This information is based on personal experiences and general knowledge. It is not professional medical advice. Always consult a healthcare provider before making changes to your diet, lifestyle, or treatment plans. This content was created with the assistance of AI tools to ensure thorough research and readability.
A well-established tactic used by alcohol, tobacco, and food industry interests is to shift attention away from public health concerns by reframing regulatory efforts like a soda tax as an attack on freedom. These measures are often portrayed as examples of a nanny state, supposedly restricting consumer rights.
However, those who criticize government regulations often ignore how corporations actively work to shape and limit consumer choice. Take former New York City Mayor Michael Bloomberg’s proposal to limit soft drink sizes. Many people protested, claiming it interfered with personal freedom. But consider this: in the 1950s, a 12-ounce soda was considered king-sized. Today, that same size is marketed as a child’s portion. What used to be king has quietly become kid.
The personal responsibility argument, frequently used by the tobacco industry, has a certain appeal. If people know the risks, shouldn’t they be free to make their own choices? While individual choices can create broader social costs, including burdens on healthcare systems, some argue this is the price of living in a free society.
Still, there is a deeper issue. Can people truly make informed choices if the information they receive is distorted or incomplete? For decades, tobacco companies worked to suppress, distort, and discredit scientific findings. That is not empowerment. That is manipulation. One internal memo put it plainly: "Doubt is our product." The industry did not need to prove smoking was safe. It only needed to create confusion.
The food industry uses similar strategies. Consumers are bombarded with conflicting nutrition messages. Sensational headlines like "Butter is Back" may attract attention, but often leave the public misinformed. As Dr. Michael Greger explains in How Not to Diet, people enjoy hearing good news about bad habits—and industry marketers know exactly how to deliver it.
The World Health Organization has warned that public health is now challenged not just by Big Tobacco, but also by Big Food, Big Soda, and Big Alcohol. These industries resist regulation using a familiar playbook: lobbying, front groups, promises of self-regulation, lawsuits, and industry-funded research that clouds public understanding and delays meaningful change.
One striking historical example came in 1967, when a U.S. court ruled that for every four tobacco ads aired on television or radio, one public health ad had to be aired as well. Instead of allowing that small amount of truth to reach the public, tobacco companies chose to pull all advertising from television entirely. They understood they could not compete with honest information, even at a four-to-one ratio.
Today, health warnings appear on cigarette packaging, but their effectiveness varies by country. In the United States, warnings are printed in simple black-and-white text. In contrast, countries like Canada use graphic images such as diseased gums or drooping cigarettes accompanied by messages like "Tobacco use can make you impotent." Meanwhile, U.S. food labels are often hidden on the back of packaging in dense, technical formats. As Dr.

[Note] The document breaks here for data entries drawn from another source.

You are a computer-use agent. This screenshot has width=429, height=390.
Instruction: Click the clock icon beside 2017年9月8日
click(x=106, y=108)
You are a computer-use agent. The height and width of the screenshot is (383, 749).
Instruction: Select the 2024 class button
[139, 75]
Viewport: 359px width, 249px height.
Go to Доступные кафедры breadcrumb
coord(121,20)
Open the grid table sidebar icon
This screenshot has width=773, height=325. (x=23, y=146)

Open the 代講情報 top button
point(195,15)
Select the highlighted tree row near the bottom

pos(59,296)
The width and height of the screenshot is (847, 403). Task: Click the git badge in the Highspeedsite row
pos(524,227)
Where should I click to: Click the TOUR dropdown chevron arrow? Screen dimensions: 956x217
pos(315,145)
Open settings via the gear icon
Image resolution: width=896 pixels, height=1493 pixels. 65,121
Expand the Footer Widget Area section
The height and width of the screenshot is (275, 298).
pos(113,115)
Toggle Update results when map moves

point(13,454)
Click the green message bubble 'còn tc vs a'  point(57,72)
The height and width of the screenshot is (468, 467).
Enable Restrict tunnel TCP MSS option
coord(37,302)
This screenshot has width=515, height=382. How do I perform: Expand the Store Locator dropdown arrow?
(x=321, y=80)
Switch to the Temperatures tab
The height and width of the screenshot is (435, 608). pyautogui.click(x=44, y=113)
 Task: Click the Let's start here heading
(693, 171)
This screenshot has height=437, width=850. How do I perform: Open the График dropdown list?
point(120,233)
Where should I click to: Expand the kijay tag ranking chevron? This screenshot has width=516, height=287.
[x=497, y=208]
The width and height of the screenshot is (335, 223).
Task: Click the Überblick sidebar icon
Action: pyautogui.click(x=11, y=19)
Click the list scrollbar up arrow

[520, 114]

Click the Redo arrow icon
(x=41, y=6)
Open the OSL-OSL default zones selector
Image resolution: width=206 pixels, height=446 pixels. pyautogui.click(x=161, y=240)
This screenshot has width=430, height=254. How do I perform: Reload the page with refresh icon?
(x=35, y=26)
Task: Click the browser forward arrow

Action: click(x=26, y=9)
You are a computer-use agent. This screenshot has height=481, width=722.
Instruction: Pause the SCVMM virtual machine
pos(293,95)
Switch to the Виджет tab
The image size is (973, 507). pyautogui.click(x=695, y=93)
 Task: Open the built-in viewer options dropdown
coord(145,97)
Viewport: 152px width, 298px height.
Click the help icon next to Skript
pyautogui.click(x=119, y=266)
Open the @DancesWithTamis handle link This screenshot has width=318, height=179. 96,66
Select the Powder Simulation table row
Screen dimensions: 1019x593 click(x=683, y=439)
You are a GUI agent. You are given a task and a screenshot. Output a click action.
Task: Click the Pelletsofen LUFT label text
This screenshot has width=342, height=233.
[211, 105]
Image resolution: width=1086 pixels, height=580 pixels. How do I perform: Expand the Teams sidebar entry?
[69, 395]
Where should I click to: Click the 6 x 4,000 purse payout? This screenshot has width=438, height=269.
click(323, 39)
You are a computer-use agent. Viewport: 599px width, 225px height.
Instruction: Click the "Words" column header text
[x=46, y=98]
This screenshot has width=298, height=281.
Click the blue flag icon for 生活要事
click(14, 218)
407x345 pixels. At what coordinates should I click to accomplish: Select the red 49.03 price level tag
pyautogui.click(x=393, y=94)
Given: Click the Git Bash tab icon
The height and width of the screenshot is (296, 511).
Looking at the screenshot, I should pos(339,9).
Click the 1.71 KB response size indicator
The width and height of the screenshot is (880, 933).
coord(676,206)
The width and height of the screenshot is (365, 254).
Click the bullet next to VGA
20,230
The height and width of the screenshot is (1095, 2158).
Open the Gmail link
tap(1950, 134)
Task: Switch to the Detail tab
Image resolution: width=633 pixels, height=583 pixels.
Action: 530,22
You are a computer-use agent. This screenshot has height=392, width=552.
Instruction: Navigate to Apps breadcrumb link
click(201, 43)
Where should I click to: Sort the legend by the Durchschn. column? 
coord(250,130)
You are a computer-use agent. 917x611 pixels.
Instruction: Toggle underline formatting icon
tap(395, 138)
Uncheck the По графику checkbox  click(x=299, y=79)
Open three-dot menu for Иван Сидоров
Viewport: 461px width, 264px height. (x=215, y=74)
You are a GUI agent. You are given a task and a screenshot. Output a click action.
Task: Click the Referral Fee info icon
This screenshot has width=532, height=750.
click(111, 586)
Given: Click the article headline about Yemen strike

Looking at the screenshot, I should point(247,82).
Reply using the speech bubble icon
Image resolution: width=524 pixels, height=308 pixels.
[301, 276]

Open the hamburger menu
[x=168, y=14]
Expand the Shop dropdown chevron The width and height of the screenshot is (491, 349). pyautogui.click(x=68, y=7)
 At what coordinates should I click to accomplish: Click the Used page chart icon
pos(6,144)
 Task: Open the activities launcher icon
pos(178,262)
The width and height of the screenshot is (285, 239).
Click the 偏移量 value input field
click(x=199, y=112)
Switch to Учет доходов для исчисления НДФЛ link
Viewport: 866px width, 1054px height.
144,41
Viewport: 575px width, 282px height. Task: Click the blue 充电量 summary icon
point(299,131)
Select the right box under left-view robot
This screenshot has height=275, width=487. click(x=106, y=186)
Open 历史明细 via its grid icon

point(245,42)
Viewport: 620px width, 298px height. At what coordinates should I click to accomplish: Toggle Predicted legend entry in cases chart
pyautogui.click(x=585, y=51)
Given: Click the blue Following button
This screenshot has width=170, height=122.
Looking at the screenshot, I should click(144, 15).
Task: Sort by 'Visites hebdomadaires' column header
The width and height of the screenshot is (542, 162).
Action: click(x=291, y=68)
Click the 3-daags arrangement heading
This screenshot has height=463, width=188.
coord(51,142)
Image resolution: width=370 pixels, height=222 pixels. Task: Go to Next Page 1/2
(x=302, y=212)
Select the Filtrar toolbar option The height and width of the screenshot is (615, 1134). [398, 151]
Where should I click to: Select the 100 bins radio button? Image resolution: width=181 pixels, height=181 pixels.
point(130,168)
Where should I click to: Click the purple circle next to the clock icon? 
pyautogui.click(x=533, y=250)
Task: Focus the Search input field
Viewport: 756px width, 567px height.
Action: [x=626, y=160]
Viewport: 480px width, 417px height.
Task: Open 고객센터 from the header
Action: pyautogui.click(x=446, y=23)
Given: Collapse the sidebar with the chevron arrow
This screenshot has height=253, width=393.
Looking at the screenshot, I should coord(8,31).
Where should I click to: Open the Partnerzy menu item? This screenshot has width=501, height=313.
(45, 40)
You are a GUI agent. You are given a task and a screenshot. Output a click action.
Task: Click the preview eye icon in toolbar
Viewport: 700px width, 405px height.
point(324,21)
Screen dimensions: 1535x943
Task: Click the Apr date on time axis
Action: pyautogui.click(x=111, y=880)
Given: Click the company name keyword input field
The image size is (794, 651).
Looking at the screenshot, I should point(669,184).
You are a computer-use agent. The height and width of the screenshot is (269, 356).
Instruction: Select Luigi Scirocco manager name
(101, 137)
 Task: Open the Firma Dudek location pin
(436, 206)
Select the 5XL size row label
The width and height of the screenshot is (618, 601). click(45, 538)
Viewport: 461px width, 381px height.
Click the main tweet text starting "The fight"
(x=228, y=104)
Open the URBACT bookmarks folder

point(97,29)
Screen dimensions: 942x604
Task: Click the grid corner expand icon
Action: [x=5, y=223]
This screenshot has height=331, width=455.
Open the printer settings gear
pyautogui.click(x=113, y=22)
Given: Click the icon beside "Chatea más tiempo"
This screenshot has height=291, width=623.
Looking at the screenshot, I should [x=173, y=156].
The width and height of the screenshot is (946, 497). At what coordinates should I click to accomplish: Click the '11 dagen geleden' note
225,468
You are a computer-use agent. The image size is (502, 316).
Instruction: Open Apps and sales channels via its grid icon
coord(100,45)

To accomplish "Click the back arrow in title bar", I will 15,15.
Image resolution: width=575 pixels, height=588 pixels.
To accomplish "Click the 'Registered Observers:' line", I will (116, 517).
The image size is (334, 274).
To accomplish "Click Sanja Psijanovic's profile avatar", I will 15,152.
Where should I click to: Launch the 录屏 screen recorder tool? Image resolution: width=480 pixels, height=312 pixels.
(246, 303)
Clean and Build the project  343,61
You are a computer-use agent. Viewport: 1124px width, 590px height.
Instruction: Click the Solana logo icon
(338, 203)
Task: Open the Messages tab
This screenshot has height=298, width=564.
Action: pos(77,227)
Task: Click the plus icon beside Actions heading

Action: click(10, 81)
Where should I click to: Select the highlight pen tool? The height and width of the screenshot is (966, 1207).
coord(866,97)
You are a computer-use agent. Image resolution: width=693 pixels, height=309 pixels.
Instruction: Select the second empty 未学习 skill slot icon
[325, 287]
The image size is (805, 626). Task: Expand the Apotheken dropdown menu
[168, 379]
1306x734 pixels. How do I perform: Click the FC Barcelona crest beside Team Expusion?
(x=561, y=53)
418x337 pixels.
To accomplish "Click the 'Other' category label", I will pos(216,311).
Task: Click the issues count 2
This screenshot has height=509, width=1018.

Greger notes, no one is asking for images of flaccid frankfurters, but other countries have introduced clear and simple graphics to help consumers understand health risks at a glance.
One example is signpost labeling, a system that uses traffic-light colors on the front of food packaging to indicate levels of sugar, salt, and saturated fat. When this method was tested, analysts at Citibank observed that it significantly changed consumer behavior. The system worked. And that is exactly why the food industry fought back, spending over one billion dollars in Europe to block it. For perspective, that is ten times what the pharmaceutical lobby spends annually in the United States.
These industries thrive on confusion. The more uncertain people feel, the more likely they are to give up and consume whatever is most convenient. And that is exactly what these companies want.